Рапорт В Главное управление погранвойск ОГПУ

Согласно ориентировки 15/бис объект благополучно прошел сопредельную с Польшей территорию в районе Стоход в ночь с 1 на 2 сентября сего 1921 г. Для успешного перехода временно сняли посты. Нач. погранзоны Западного укрепрайона Гербовник.

13

Накануне 1922 года в Москву на Лубянку поступило первое донесение «отца Филимона». Шифровку окольным путем через Варну, Константинополь доставил курьер. Денисов доложил, что его легенда не вызвала сомнений, внедрению помогли иконка с автографом бывшей царицы, сделанные в Тобольске главой сосланной семьи фотографии. Разведчик сообщил о сближении с Кириллом, знакомстве с бароном Врангелем, генералом Кутеповым[65], получении прихода в русской православной церкви, перечислил фамилии, звания кадровых офицеров, прошедших ускоренную подготовку для заброса в РСФСР, время и место перехода границы, передал другие важные сведения. В 1930 году специальным (без публикации в печати) Указом разведчика наградили вторым орденом Красного Знамени.

Весной 1937 года «отца Филимона» срочно отозвали из его затянувшейся командировки. Домой Денис добирался по Средиземному, затем Черному морям. В порту Одессы Д. Ю. Денисова арестовали, под конвоем доставили в столицу, обвинили в предательстве, сотрудничестве с РОВС, другими антисоветскими организациями, работе на три разведки, в их числе на японскую. «Тройка» приговорила к высшей мере наказания. В те же дни из других стран вызвали других глубокозаконспирированных агентов-нелегалов, сотрудников советских посольств, торгпредств – все повторили судьбу «отца Филимона».


Минуло сорок пять летАвгуст 1967 года

Группа посетителей Алмазного фонда при Московском Кремле проходила из зала в зал, внимательно слушала экскурсовода, рассматривала выставленные экспонаты.

– Еще Петр Первый издал специальный Указ, по которому следовало сохранять принадлежащие государству изделия из драгоценного металла, символы царской власти скипетр, корону, самородки золота, платины, ювелирные украшения, представляющие большую историческую, художественную, а не только материальную ценность…

Многое из нашего собрания прежде хранилось в «Бриллиантовой комнате» Зимнего дворца. Во время Первой мировой войны большая часть коллекции для ее сохранности была увезена в Москву…

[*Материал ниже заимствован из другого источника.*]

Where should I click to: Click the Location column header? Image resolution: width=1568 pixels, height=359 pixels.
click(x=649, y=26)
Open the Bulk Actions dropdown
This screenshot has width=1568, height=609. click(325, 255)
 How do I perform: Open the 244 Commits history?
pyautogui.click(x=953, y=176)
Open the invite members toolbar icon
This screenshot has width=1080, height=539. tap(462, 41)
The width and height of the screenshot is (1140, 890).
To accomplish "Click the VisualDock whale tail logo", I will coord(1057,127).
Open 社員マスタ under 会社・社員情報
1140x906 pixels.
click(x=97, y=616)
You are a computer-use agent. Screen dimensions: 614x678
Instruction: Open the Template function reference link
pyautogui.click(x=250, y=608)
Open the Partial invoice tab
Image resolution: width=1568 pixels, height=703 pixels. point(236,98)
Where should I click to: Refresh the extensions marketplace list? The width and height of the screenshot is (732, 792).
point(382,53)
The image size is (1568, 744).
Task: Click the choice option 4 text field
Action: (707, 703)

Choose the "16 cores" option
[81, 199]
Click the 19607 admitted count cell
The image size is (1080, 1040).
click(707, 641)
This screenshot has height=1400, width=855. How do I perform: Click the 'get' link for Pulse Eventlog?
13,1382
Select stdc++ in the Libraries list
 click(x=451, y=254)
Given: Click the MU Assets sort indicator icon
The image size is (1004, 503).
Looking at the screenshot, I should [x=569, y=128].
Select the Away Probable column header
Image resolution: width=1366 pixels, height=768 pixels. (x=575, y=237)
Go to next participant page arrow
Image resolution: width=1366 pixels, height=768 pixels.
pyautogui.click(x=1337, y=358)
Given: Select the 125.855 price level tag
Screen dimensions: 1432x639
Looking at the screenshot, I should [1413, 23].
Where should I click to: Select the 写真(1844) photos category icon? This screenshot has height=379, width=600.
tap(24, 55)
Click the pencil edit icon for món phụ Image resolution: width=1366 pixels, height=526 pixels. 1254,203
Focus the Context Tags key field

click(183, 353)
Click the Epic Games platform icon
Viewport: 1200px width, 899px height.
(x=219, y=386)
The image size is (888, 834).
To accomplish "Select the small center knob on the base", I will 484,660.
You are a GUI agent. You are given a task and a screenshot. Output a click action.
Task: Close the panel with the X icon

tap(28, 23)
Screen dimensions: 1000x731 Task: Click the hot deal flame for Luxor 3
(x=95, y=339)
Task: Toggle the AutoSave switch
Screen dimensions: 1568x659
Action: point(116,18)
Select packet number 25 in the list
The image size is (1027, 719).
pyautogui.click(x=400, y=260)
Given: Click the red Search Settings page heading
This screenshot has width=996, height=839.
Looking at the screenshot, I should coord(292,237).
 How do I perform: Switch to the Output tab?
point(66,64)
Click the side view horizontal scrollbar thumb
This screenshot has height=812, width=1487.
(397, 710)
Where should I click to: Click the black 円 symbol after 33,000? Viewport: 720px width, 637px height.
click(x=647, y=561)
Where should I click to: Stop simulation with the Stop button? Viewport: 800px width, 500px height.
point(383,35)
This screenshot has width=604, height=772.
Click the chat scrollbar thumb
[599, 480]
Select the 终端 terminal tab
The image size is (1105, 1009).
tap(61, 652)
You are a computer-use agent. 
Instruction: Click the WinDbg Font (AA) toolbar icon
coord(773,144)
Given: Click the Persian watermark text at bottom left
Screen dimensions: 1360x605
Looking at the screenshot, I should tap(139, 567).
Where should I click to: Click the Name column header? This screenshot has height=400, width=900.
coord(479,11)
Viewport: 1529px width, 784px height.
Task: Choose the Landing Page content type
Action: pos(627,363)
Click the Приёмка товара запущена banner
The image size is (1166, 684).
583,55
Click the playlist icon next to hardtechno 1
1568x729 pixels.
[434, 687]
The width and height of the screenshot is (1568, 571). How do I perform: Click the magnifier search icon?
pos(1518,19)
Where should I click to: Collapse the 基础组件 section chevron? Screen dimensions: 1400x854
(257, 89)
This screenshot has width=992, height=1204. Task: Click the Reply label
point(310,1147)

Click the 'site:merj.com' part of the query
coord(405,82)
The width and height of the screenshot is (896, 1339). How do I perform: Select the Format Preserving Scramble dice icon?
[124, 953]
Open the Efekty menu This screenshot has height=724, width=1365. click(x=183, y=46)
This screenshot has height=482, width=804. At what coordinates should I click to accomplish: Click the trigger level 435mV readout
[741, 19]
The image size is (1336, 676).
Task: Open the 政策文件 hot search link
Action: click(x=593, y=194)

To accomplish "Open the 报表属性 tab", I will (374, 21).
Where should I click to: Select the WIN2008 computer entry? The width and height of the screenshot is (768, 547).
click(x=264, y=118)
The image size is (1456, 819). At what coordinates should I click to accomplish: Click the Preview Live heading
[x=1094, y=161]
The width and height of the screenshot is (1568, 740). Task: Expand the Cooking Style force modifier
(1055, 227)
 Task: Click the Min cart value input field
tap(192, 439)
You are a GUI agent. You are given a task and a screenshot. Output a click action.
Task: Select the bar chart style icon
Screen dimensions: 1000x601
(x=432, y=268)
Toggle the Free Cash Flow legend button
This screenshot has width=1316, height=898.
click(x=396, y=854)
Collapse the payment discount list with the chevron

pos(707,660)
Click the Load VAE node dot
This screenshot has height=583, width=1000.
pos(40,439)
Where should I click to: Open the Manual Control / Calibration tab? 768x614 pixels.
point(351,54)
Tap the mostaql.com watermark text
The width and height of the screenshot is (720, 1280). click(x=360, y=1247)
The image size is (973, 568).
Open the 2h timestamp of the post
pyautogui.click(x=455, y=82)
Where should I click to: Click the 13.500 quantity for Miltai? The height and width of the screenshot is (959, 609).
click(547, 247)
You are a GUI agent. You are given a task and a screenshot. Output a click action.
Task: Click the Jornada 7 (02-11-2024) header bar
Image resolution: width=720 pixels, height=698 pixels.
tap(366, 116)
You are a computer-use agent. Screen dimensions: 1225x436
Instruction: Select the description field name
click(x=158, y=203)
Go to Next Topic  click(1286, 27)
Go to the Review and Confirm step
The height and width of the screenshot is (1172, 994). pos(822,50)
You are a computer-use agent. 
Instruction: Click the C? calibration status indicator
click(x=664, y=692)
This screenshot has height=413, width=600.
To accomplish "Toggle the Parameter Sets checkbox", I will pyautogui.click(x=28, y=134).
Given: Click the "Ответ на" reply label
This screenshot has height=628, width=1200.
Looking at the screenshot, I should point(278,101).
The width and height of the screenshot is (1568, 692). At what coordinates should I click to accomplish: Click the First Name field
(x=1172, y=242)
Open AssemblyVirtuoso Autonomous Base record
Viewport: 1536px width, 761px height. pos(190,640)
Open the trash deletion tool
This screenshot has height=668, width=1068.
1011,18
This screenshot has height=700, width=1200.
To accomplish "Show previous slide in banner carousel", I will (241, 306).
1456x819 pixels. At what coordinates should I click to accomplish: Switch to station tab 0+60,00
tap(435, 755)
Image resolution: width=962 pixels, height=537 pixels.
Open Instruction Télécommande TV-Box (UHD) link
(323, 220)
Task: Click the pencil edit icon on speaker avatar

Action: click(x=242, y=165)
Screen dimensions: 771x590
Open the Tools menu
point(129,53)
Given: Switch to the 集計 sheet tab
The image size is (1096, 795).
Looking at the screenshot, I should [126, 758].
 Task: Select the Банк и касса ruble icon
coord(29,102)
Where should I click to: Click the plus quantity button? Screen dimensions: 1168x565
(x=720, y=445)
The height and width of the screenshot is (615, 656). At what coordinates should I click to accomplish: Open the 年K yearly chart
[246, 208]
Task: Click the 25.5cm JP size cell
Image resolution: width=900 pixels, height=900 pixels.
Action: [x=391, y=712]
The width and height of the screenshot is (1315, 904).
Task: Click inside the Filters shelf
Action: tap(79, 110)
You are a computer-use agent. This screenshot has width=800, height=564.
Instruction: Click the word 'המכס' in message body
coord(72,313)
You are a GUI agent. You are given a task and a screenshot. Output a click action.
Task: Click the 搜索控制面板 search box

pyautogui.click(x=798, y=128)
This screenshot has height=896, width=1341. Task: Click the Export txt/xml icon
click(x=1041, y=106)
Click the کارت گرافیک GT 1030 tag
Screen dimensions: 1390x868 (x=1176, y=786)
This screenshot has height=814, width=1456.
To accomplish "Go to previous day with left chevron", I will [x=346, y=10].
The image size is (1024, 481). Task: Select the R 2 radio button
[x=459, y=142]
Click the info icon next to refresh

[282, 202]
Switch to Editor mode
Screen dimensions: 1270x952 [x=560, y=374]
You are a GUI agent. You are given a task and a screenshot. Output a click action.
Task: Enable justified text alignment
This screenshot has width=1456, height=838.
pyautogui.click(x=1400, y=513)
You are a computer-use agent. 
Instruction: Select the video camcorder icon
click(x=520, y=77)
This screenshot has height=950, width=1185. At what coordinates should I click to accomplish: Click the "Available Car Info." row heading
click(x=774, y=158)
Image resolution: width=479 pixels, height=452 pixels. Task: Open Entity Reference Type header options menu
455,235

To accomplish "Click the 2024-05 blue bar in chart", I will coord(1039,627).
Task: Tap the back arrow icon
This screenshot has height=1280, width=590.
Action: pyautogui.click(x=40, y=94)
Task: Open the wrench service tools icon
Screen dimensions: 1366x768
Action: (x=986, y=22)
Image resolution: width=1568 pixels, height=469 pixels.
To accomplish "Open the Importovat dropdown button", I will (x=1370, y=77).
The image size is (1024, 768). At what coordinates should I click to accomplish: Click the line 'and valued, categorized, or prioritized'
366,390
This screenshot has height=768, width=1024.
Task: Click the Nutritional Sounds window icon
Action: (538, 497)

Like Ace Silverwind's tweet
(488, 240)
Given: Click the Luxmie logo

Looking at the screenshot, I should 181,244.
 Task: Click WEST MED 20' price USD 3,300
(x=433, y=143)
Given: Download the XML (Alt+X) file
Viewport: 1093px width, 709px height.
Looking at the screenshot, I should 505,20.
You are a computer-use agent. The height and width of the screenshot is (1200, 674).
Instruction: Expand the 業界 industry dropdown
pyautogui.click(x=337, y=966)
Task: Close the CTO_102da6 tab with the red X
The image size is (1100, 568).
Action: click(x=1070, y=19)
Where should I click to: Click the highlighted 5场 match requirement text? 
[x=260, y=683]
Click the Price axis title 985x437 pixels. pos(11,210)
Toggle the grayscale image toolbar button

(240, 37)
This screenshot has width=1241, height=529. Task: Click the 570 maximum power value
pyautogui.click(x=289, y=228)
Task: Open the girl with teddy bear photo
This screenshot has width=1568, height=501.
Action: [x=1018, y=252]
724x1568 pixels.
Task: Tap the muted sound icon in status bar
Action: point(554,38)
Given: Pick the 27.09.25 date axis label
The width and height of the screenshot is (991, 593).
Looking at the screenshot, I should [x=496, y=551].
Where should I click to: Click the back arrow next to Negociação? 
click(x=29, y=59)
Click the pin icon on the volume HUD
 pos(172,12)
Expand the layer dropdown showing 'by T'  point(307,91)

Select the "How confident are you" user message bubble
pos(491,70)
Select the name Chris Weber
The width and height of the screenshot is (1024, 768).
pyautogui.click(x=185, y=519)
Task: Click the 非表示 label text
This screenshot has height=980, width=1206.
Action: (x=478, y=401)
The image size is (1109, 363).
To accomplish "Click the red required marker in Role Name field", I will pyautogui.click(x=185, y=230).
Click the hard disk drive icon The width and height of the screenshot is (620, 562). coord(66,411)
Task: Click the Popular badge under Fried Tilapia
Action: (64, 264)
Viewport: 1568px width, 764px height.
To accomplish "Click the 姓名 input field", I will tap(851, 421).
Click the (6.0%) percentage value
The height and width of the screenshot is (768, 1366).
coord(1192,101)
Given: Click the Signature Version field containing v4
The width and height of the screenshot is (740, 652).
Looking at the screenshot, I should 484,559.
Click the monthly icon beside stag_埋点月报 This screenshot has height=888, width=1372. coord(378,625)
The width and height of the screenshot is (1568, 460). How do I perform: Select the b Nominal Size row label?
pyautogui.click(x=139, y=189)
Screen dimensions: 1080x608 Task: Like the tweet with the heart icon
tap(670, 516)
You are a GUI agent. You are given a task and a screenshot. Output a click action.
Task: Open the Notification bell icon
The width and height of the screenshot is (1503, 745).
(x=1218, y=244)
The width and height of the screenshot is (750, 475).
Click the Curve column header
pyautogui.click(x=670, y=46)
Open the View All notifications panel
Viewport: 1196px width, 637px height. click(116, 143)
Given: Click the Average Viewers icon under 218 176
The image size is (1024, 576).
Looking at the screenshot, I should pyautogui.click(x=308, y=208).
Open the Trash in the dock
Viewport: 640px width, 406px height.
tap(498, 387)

Алмазный фонд создан в 1922 году, стал доступен посетителям недавно…

Перед вами произведения замечательных мастеров ювелирного искусства. Для увеличения блеска, игры, цвета драгоценные камни различных размеров, форм шлифовали, на них наносили узоры, надписи с помощью сложной гравировки…

Алмазы образованы под воздействием высоких температур, давления, это чистейший углерод. В природе их находили в Индии, Бразилии, Африке. У нас отыскали в XIX веке в бассейне реки Енисей и в Якутии в 1954 году…

Прошу обратить внимание на один из крупнейших плоский, первой воды, «портретный» алмаз. Рядом «Орлов» в 199 карат, добытый в XVII веке, наконец «Шах» – с тремя гранями, принадлежащий правителям империи Великих Моголов, шириной семнадцать сантиметров. Персидский шах отослал его императору Николаю I как компенсацию за убитого, точнее, растерзанного фанатиками в Тегеране автора бессмертной комедии «Горе от ума»…

Следующий экспонат – корона российских царей, украшенная хризолитом работы Позье…

Приглашаю в следующий зал с геологическими находками наших дней в кимберлитовой трубке Мирного, в частности алмаз «Чекист»…

Взгляд Магуры задержался на выставленном под стеклом на бархатной подушечке перстне с синеватым бриллиантом.

– Как давно в музее этот экспонат? – спросил Николай Степанович, и получил ответ:

– Затрудняюсь назвать дату. В нашем фонде довольно давно, с довоенных, или более раннего времени.

Перед тем как пройти в следующий зал, Магура подмигнул перстню последнего российского императора.